---- Study text
[lit-ideas] Re: Paying taxes for months on end

  • From: Judy Evans <judithevans001@xxxxxxxxxxxxxx>
  • To: lit-ideas@xxxxxxxxxxxxx
  • Date: Tue, 24 May 2005 18:09:54 +0100

Tuesday, May 24, 2005, 4:58:12 PM, Brian wrote:


B>    I know that a lot of
>> my money is boondoggled, but it also pays for decent health care for me
>> and all my 62 million neighbours.

B> Decent to poor is generally the consensus I read and hear

I have no direct experience of the Canadian Health System. Here NHS
care varies from superb to poor, I've experienced both.  Some people
here take out private insurance as a top-up.  The knee surgeon I saw
privately works in one private hospital (a BUPA one, they're the
leading insurers here, they're non-profit) and 2 (I think) NHS ones.
The surgical skill is of course identical (!), the BUPA hospital's
almost certainly a more pleasant place to be an inpatient but it lacks
some of the facilities of the main NHS one.
Medical insurance here costs less than it does in the US, sometimes, a
lot less, because there are many things it doesn't need to cover.

(Full disclosure comment: the NHS in Wales, where I live, is
*a disgrace* -- it's run by the Welsh Assembly, not from Whitehall --
in that it has massive waiting lists.  The English NHS is getting
better all the time.)
--------
---- Provided information
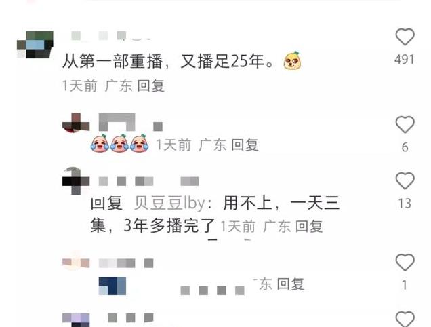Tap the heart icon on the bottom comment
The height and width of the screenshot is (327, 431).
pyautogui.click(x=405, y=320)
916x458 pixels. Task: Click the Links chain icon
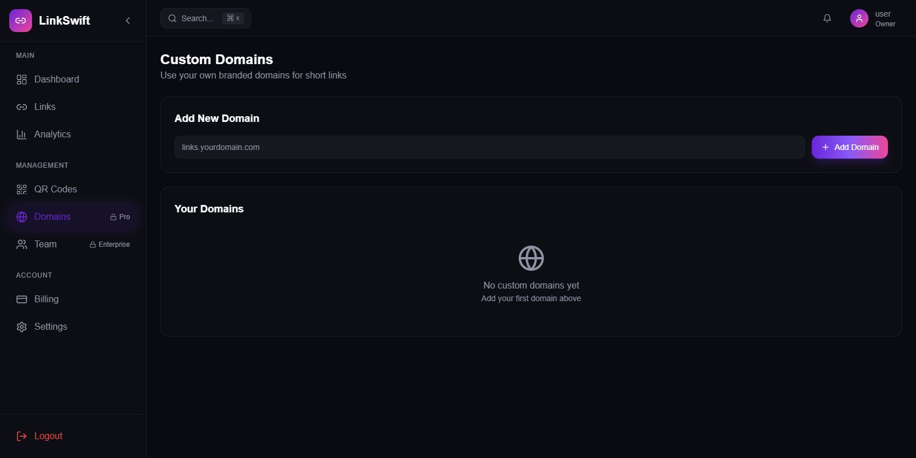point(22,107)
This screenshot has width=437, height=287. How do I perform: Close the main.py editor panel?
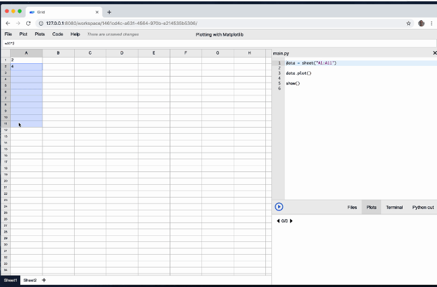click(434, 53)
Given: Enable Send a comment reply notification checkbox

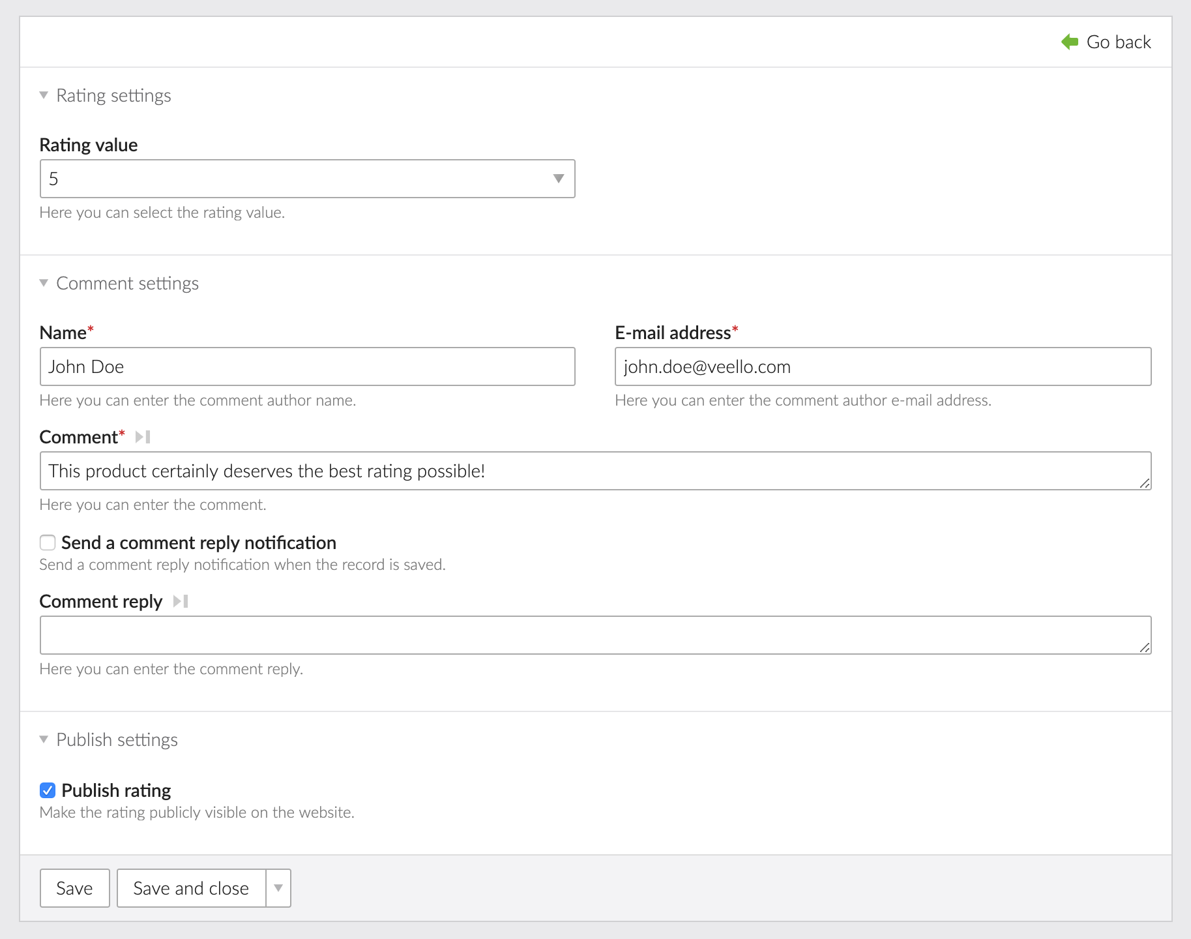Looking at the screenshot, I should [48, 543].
--------
---- Provided information
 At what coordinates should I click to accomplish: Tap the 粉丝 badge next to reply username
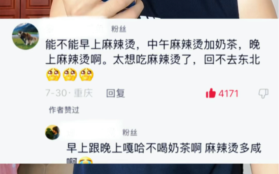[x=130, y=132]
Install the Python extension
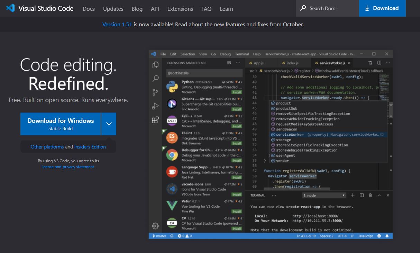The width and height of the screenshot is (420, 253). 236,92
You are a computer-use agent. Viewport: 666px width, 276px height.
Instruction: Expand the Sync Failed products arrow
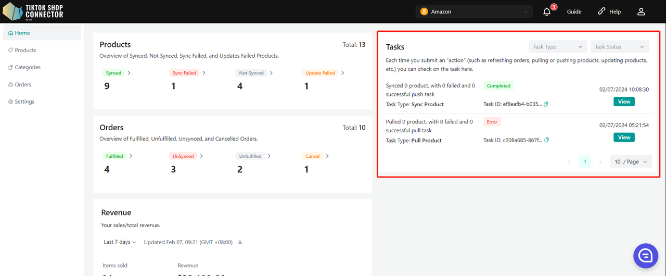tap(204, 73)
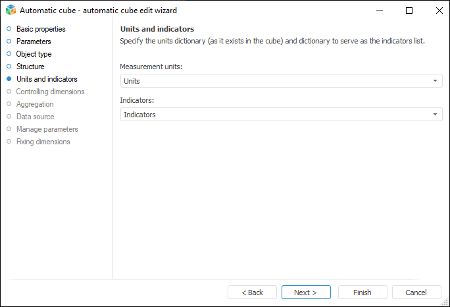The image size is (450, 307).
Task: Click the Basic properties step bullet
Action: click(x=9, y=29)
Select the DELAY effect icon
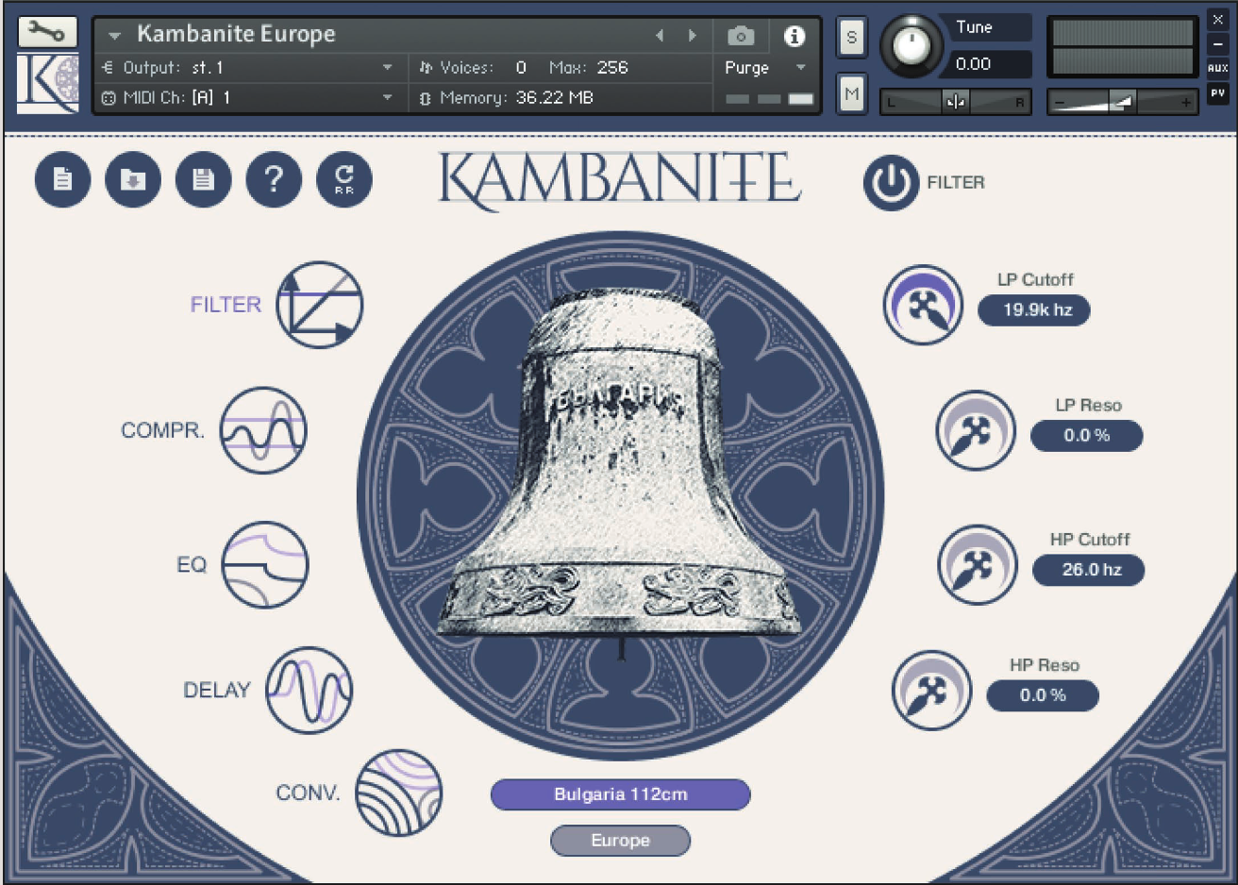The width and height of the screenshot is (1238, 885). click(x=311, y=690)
--------
## Exercise instructions:
1. From the NHS message, extract the passage between "B> Decent to" and "think) NHS ones.", inclusive.
2. According to the NHS message, what body runs the NHS in Wales?

## Outputs in order:
1.
B> Decent to poor is generally the consensus I read and hear

I have no direct experience of the Canadian Health System. Here NHS
care varies from superb to poor, I've experienced both.  Some people
here take out private insurance as a top-up.  The knee surgeon I saw
privately works in one private hospital (a BUPA one, they're the
leading insurers here, they're non-profit) and 2 (I think) NHS ones.

2. The Welsh Assembly.